(Beginning of Extracted records)

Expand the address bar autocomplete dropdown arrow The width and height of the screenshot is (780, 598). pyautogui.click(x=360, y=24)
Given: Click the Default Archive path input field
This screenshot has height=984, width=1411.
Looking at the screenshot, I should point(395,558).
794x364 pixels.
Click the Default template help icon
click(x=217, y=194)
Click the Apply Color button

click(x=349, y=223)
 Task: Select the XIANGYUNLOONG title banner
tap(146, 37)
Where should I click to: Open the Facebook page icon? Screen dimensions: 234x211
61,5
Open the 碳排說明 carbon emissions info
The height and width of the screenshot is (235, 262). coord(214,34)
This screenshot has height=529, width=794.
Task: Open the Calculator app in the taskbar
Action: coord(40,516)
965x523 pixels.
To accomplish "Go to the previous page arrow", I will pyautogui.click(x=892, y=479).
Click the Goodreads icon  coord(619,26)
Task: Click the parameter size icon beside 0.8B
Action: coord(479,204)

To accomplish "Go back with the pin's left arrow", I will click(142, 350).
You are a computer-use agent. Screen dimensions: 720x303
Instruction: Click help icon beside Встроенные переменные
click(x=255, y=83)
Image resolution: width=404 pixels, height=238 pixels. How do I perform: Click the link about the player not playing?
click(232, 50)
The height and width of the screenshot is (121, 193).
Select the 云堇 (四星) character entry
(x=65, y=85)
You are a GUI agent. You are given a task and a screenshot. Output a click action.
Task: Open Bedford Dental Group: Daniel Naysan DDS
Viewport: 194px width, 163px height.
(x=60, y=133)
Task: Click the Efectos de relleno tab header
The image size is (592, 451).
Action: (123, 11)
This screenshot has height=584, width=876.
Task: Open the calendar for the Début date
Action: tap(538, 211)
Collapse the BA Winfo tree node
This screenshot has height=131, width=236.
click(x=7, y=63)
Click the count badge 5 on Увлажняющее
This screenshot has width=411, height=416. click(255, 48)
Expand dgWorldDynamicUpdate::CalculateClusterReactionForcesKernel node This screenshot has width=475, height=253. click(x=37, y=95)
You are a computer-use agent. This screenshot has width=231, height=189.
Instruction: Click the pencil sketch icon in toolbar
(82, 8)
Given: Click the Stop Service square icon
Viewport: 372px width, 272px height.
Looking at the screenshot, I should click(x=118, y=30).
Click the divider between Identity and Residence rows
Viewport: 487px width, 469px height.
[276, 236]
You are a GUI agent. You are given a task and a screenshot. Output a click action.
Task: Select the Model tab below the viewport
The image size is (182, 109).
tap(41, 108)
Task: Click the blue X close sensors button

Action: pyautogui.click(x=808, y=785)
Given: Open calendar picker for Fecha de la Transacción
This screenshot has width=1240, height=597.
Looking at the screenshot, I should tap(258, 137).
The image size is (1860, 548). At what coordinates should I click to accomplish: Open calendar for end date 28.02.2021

(End of Extracted records)

→ Aim of the exercise
In the entries above, please find the line with "Viewport: 194px width, 163px height." and the line with "Task: Click the Efectos de relleno tab header", then write out exactly those two lines and every line between them, and nothing more.

→ Expected answer
Viewport: 194px width, 163px height.
(x=60, y=133)
Task: Click the Efectos de relleno tab header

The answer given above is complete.